But then… but then… if we had homeschooled all that time, would we have known about the dual college/high school program in which younger son was so happy?  Who knows.  A lot of his classmates came from that background, but there are no warranties.

And if we’d homeschooled would our household become even more wrapped up in itself than it already is?  If that were true, the kids might never figure out how to move out (We’re still not sure they will!)

And if we’d homeschooled, would I have written at all?  And does writing even matter compared to children?

I can’t answer.  It reminds me of that scene in Lords and Ladies where the Chancellor is fantasizing about what would have happened if he’d married Granny and she says “What about when our house burned down and we died with all our children?” because just taking an alternate path doesn’t mean no strife.

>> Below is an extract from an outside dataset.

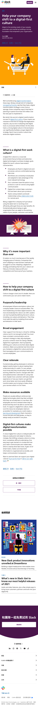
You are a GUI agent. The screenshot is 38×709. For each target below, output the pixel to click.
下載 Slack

As is, I look across twenty three years, to holding Robert in my arms (while he gave me a suspicious look.  That boy was born fifty three) and being terrified I’d forget to feed him/change him/let him catch the black plague/whatever, and think it didn’t go badly at all.

Yes, they ate up a lot of my time, but writing still happened in between.  Yes, there were troubles and worries, and I suspect the worry will continue.

But there are those moments of inexpressible joy, too: building wooden railroads with younger son, all up and down stairs, and running toy wooden trains on collision courses; watching older son place second in a state singing competition, against children who’d been in voice lessons since birth, when he just sings all the time, around the house; watching younger son play Petruchio to a packed house and do it perfectly; late night coffee with older son in a diner, watching the rain paint the windows; countless walks with both of them, and the talks; watching them work hard and succeed at their chosen paths.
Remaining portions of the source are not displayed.